Private Ryan was good, I think Band of Brothers was better: it lacked the pathos that Spielberg could not escape to throw in at the end, else was made with the same technical craftsmanship and is quite realistic, I assume, at least it is uncompromingly brutal. Also, their cast was a winner, very believably they borught their characters to life.
Completley different, more a meditation of the light and darkness in life, was The Thin Red Line by Terrence Malick. That one really went through and into me like a bullet.
The old black and white German movie Die Brücke, bei Bernhard Wicki. Looks today as if it fell out of time, but still gets its message across.
I think one should at least differentiate between movies on war, which necessarily cannot be any comfortable, and (often adventure) movies whose plot takes place in times of a war. What an anti-war movie should be, I never really understood, although it took me some time to realise that lacking understanding of mine.

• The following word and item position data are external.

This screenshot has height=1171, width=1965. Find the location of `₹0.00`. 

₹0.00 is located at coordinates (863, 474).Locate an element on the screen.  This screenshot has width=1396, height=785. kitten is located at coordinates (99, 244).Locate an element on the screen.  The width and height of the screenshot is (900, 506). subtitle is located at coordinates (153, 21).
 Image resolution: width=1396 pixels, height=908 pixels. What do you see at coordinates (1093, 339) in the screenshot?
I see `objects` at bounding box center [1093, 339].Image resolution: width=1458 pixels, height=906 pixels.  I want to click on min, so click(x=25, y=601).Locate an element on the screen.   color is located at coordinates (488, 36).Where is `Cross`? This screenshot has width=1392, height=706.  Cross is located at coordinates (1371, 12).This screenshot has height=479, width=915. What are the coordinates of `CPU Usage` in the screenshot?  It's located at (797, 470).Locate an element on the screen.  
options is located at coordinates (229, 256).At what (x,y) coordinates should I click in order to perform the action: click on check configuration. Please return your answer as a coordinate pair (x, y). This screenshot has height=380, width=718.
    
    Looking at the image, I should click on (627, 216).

When I was young I saw sometimes quite good blakc and white Sovjet movies on the big war, in West Berin we had good receiving possibilties for GDR TV that boradcasted the originals, mostly in Russian sound with German subtitles. Some of them really were very good and poetic, not the propaganda broadside that ioen woudl expect when heareing "Sovjet movies". The Russians and Czechs made quite some good movies that I remember. My pity is I do not remember the titles. - Of course, like in Hollywood there also was a lot of shallow, stereotypical propaganda stuff produced in the USSR. I often switched off or changed the channel as well. But some Russian war movies really were good, fragile, humane. If only I would know those titles. Three or four movies on my mind. I fear they are lost in time to me.